Avec des dégâts se chiffrant en milliards d'euros, la cybercriminalité est bel et bien passée de l'âge du piratage amateur à celui du crime organisé, constatent les professionnels réunis au salon des hautes technologies Cebit.

L'Office allemand pour la sécurité informatique (BSI) a profité de la grande foire de Hanovre (nord de l'Allemagne) cette semaine pour présenter le rapport qu'il établit tous les deux ans sur le sujet.La conclusion est sans appel: «La situation est encore plus catastrophique que nous le redoutions», assène Hartmut Isselhorst, l'un de ses dirigeants, qui parle de «crime organisé».

Le BSI estime à «des milliards d'euros» les gains réalisés via la cybercriminalité. Le Russe Eugene Kaspersky, formé au cryptage d'écritures par le KGB et aujourd'hui l'un des grands spécialistes internationaux des programmes anti-virus, avance un montant de 100 milliards d'euros par an.

Difficile de chiffrer le dégât «parce qu'aucune entreprise n'aime reconnaître publiquement qu'elle a été victime», explique à l'AFP Sebastian Schreiber, fondateur de la société Syss, spécialiste du piratage «légal». Ses salariés simulent des attaques contre les réseaux informatiques de grandes entreprises à la demande de ces dernières, pour en détecter les failles.
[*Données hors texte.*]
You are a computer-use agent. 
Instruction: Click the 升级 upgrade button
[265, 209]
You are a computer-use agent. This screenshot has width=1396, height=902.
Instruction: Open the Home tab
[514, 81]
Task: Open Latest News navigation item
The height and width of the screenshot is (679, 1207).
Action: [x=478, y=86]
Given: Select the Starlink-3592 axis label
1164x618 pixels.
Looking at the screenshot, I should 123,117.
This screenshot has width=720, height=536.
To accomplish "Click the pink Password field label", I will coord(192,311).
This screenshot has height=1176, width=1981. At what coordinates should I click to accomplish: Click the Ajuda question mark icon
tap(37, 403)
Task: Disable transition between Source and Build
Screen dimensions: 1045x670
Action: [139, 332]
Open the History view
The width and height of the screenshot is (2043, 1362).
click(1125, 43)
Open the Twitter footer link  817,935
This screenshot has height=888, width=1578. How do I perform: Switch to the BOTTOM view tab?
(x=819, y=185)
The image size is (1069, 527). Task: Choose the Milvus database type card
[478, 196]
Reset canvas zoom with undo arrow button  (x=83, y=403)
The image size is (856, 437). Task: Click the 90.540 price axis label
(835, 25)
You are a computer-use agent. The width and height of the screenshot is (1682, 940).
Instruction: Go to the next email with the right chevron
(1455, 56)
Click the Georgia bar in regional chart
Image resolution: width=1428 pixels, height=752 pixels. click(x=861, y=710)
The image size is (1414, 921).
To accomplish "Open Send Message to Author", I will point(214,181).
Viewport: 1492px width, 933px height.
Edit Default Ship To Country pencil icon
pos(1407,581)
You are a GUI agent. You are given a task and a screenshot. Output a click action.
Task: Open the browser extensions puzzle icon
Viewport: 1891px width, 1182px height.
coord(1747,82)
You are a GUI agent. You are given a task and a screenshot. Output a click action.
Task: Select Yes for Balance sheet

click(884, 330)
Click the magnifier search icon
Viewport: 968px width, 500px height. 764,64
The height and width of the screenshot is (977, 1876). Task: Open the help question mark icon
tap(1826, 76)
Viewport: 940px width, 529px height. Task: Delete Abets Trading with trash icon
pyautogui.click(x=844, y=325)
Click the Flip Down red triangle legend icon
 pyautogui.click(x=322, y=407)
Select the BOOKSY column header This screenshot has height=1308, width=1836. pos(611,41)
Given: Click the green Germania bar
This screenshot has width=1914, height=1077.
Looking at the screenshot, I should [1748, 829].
Pendant longtemps «les +hackers+ ont bénéficié d'une certaine sympathie dans l'opinion et les médias», qui les assimilaient à des idéalistes attaquant des sites institutionnels pour la gloire, mais désormais il s'agit de «faire de l'argent», rappelle ce fils de magistrat.

«C'est aujourd'hui une vraie chaîne de professionnels. Au départ il y a des spécialistes en informatique qui décèlent des failles, puis vendent leurs découvertes pour des milliers d'euros à des criminels qui les exploitent» avant que d'autres ne s'occupent de blanchir l'argent, raconte à l'AFP Magnus Kalkuhl, analyste de virus pour la société Kaspersky Lab.

«Le plus rentable, c'est envoyer des spams ou faire du chantage, en bloquant par exemple un site de commerce en ligne et en exigeant une rançon pour le libérer», poursuit-il.

Autres «débouchés»: le vol de fichiers d'entreprises confidentiels ou les sites de sociabilité comme Facebook et MySpace, riches en données privées, ou l'hameçonnage (le pirate se fait passer pour une administration ou une banque pour amener l'internaute crédule à lui dévoiler ses coordonnées bancaires ou ses mots de passe).

«Le grand problème, c'est qu'il est quasiment impossible d'attraper (ces criminels). La peur d'être pris ne joue pas», fait valoir Sebastian Schreiber, en jugeant «impossible» de réguler ce monde virtuel qui ne cesse de s'étendre.

«Là où il y a cinq ans nous recensions 2.000 virus par jour, nous en sommes aujourd'hui à 20.000», assure Magnus Kalkuhl. A en croire certaines estimations, une page internet sur 300, voire une sur 50, serait «infectée.»

M. Schreiber conseille aux internautes d'«être toujours méfiant». Selon lui, «dès que l'ordinateur se met à avoir un comportement bizarre, à faire des fautes de frappe, à ralentir, il faut immédiatement arrêter toute transaction».

«La prise de conscience n'est pas suffisante», déplore M. Kalkuhl, même si selon un récent sondage, un internaute sur quatre en Allemagne a déjà renoncé à tout achat en ligne pour des raisons de sécurité.

Pour ce spécialiste des virus, la solution serait «un cours de sécurité informatique dès l'école» pour déjouer ce piratage qui «n'est plus un jeu.»